Ukip likely to play defining role in determining next PM's prospects
One year out from a general election and party strategists are eyeing fickle voters
Labour leader Ed Miliband, Lib Dems leader and deputy prime minister Nick Clegg and Conservative leader and prime minister David Cameron are a mere 12 months away from testing their popularity at the polls. Photograph: Lefteris Pitarakis/PA
Nick Clegg went to a nightclub this week – although admittedly one of London’s most famous ones, the Ministry of Sound – to launch his party’s campaign in this month’s local elections in England.
Given the party’s unpopularity at national level, a few in the nightclub could have been forgiven for thinking that a nightclub with the word “ministry” in the title may be as close as any of them will ever again get to power.
The general election is just a year away, unless something extraordinary happens to break the alliance that has lasted since May 2010 between the Conservatives and the Liberal Democrats.
For now an early break-up is unthinkable, though difficult days lie ahead for both in the European Parliament and, indeed, the local elections to be held on May 22nd. Civil servants are concerned that they will face partisan pressures in the year ahead.
Labour leads in the national polls, though the gap is narrowing. Wages for some groups – not public service workers – are rising for the first time in five years. Growth figures are rising. Voters, however, are cantankerous.
Predictions are useless so far out from an election. However, the landscape is particularly complicated for those who might like to try their luck this time since it is filled with utterly contradictory signals.
Broken down, voter preferences read as follows: the Tories are judged to be the best on the economy and crime. Labour, confusingly, are believed to be better on dealing with the cost of living. The United Kingdom Independence Party, on the other hand, scores best on immigration.

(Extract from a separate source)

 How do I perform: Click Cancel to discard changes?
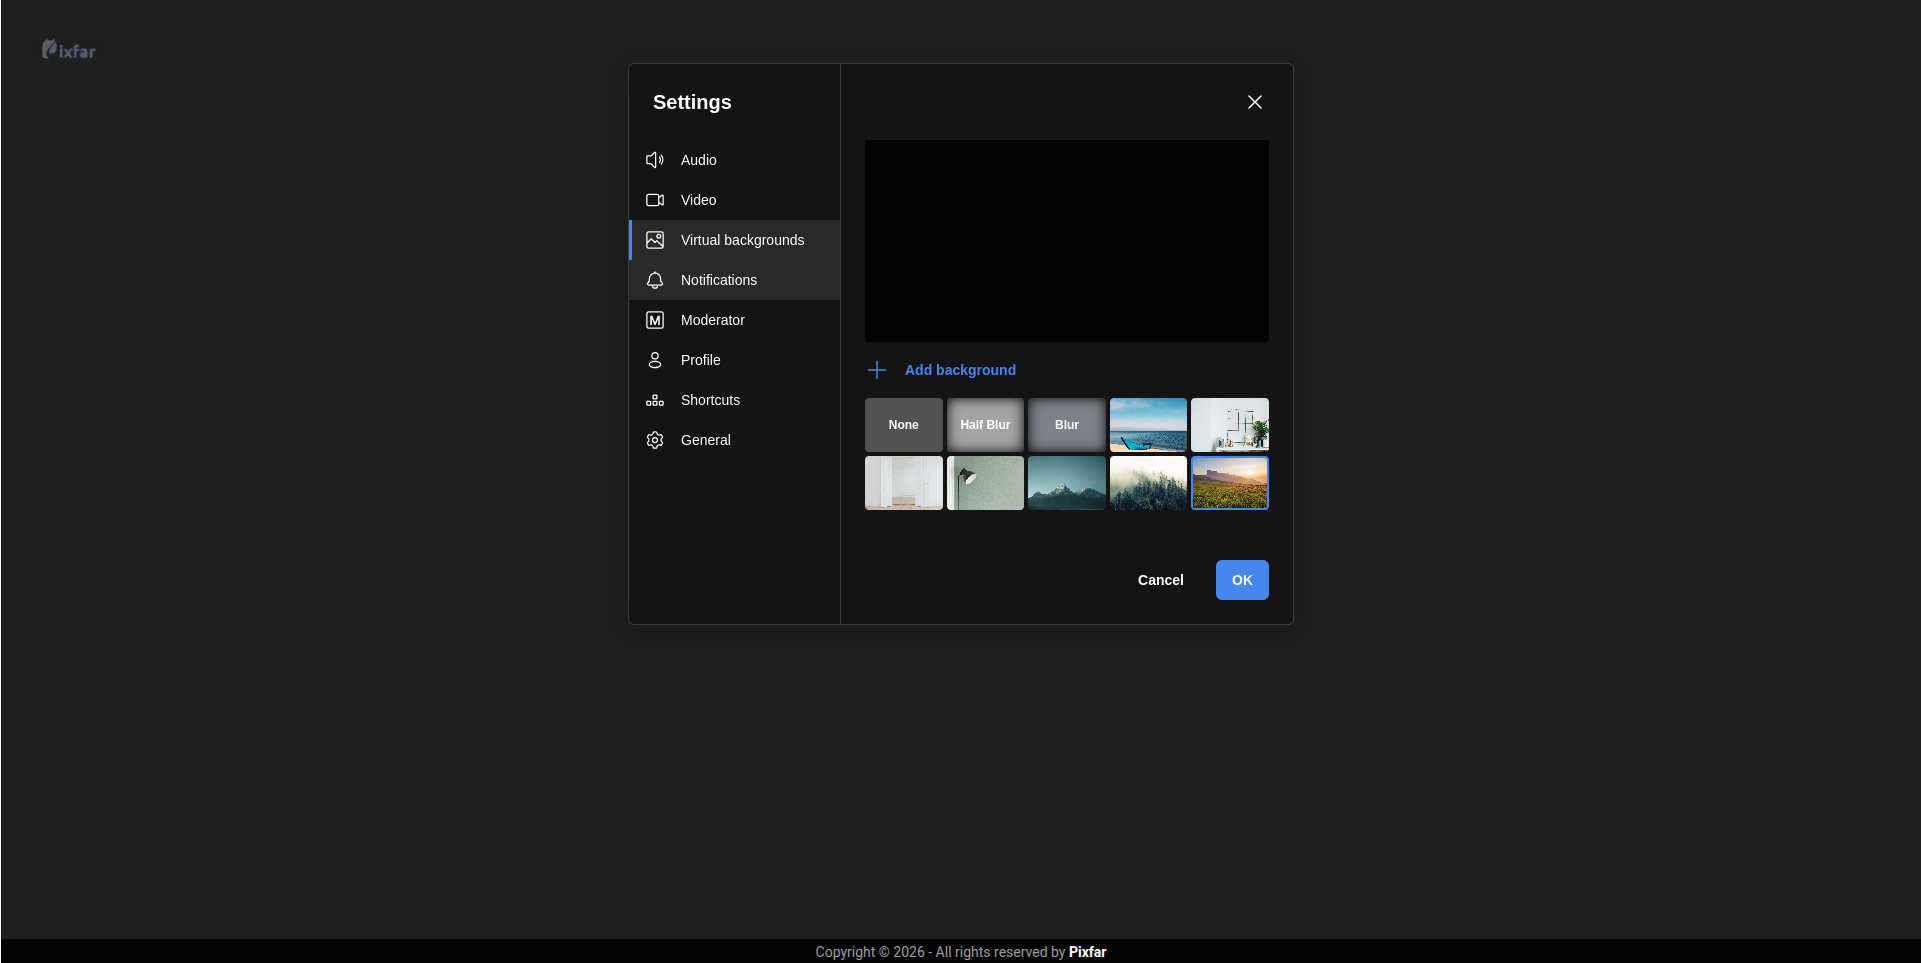[x=1159, y=580]
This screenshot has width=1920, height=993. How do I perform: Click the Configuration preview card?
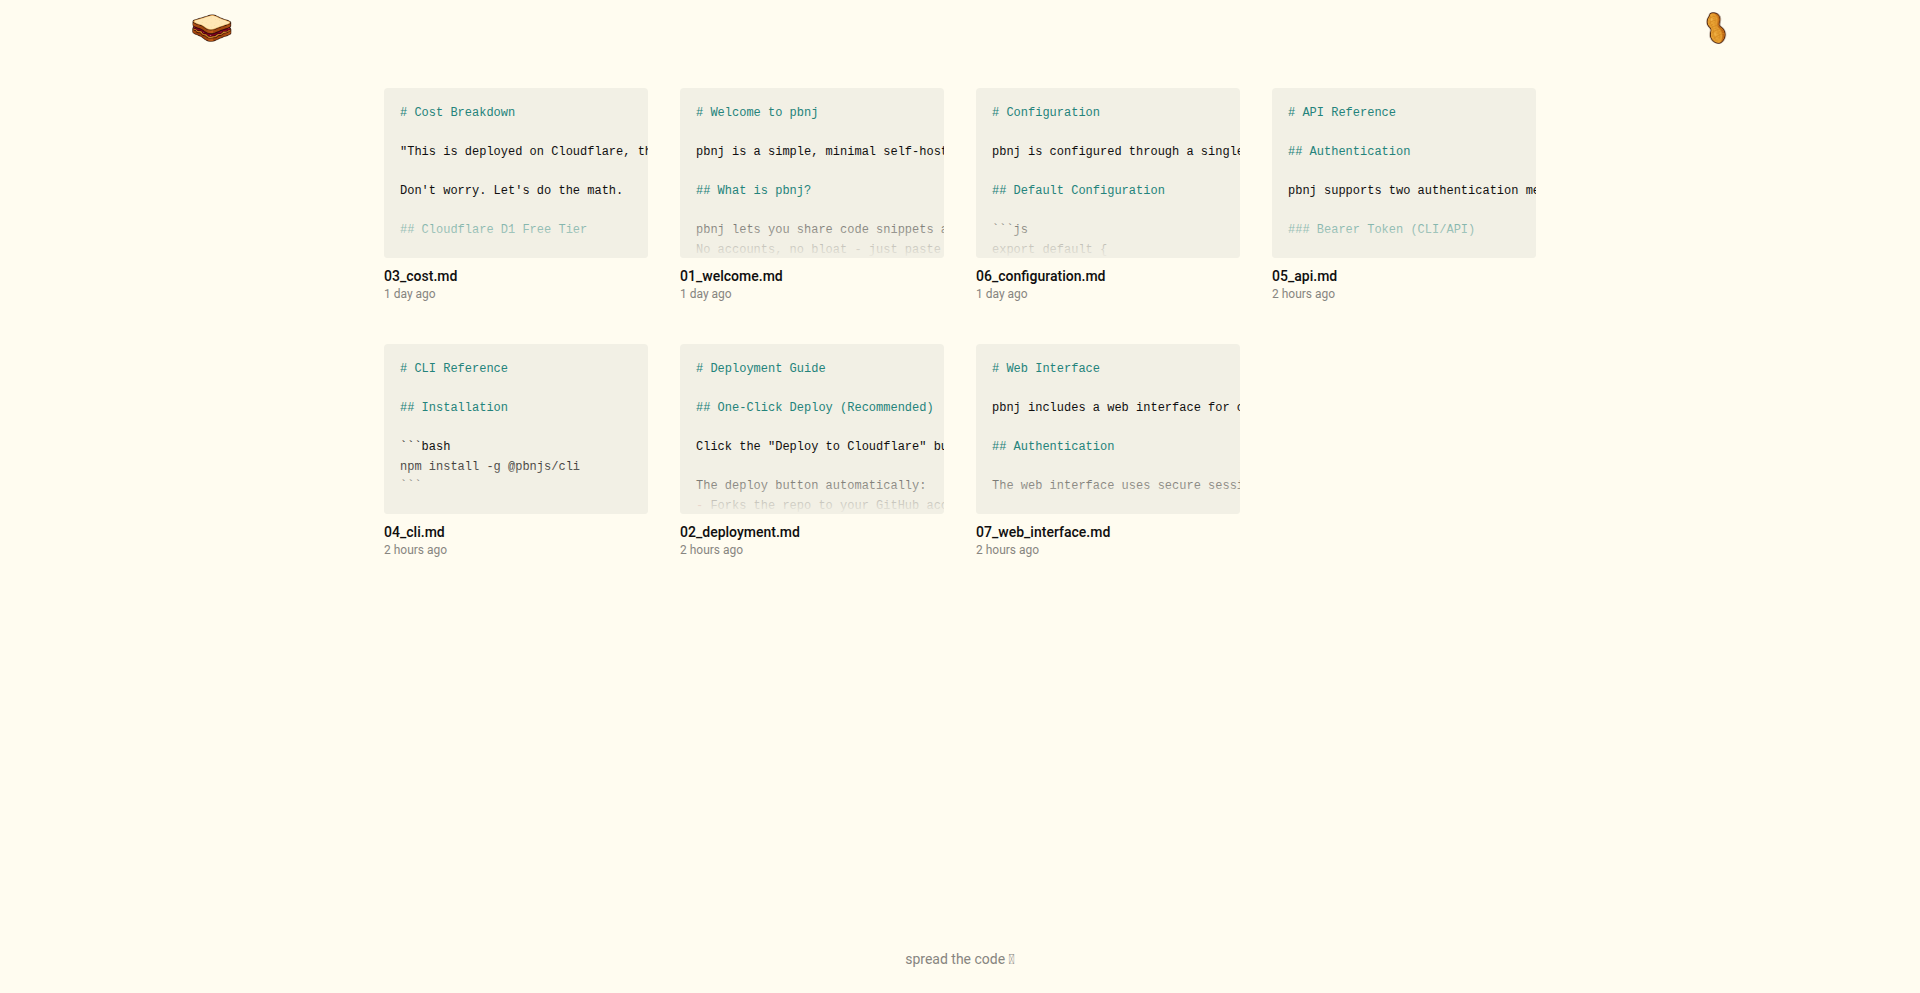(x=1107, y=172)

British prime minister David Cameron, though disliked by many, is seen as the one who most looks like a prime minister. Labour’s Ed Miliband is considered honest and most in touch with the British public – but also, in the same breath, seen as remote and geekish.
Meanwhile, it has been an axiom of British politics that the opposition wins power only if has a reputation for better economic management than the government it is seeking to dislodge. Despite all of the difficulties since 2010 Labour has never once occupied that position.
Despite this, Miliband has occasionally chimed with public opinion – once, or twice he actually led it – by favouring state direction of the business world, most notably when he proposed an energy price freeze.
Now, Miliband has widened his agenda, proposing curbs on rent increases. Some of his prospective MPs propose a state takeover of the railways, an idea popular even with those who would regard themselves as Tory.
The Liberal Democrats, meanwhile, believe that they will lose perhaps a third of their House of Commons seats, yet still remain a viable player in post-election coalition talks that they see as inevitable.
However, Clegg’s strategy of protecting his party’s core vote in the European Parliament elections – by branding the Liberal Democrats as “the party of In”, looks set to fail ignominiously, if feedback from canvassing is a guide.
Though much is unpredictable, there are a few central pillars to British politics that appear immutable: one, the combined share of the vote won by the Tories and Labour will fall, as it has in every election since 1951. Second, Labour needs fewer votes than the Tories, because of an in-built voting system bias which enables Labour to take north of England constituencies with small populations, while the Conservatives win in more heavily-populated ones down south.
Indeed, it is argued that election 2015 was decided when Clegg refused Conservative demands to change constituency boundaries – in retaliation for the Tory campaign against his desire for an end to the first-past-the-post voting rules.
Nearly a decade ago, Tony Blair won his third election in 2005 with just 35 per cent of the vote, but it was still good enough to give him a 64-seat majority. Five years later Cameron took a percentage point more, yet fell 20 seats short of a majority in parliament.
Usually, just 150, perhaps a few more, of the 650 seats in the Commons are genuine contests. In such constituencies, voters of a different persuasion to the majority have little, if no chance of their choice coming home.
That arithmetic will have been affected too by the impact of the fixed five-year term that was set down after 2010 by the Conservatives and the Liberal Democrats as one of their first acts in office.
The value of “the incumbency factor” could be heightened this time, since the 2010 intake, particularly Conservatives, have been far more assiduous about tending to their constituencies with a fevered dedication that has made older colleagues blanch.
Finally, there is the impact of Ukip. Opponents now concede that they will be the major winner in this month’s European elections, but they still pray that Ukip will fall back by the time voters decide who runs Britain.
Such an outcome is likely, but Ukip’s performance seems certain to be the one result that will determine the next occupant of No 10 Downing Street. Conservative defectors make up around 45 per cent of Ukip’s present strength, according to polls.
In 2010, Ukip got just 3.1 per cent in the House of Commons elections. If it gets more than 10 per cent in May 2015, or perhaps even close to that, Cameron cannot hope for another five years in office, regardless of what happens elsewhere in the campaign.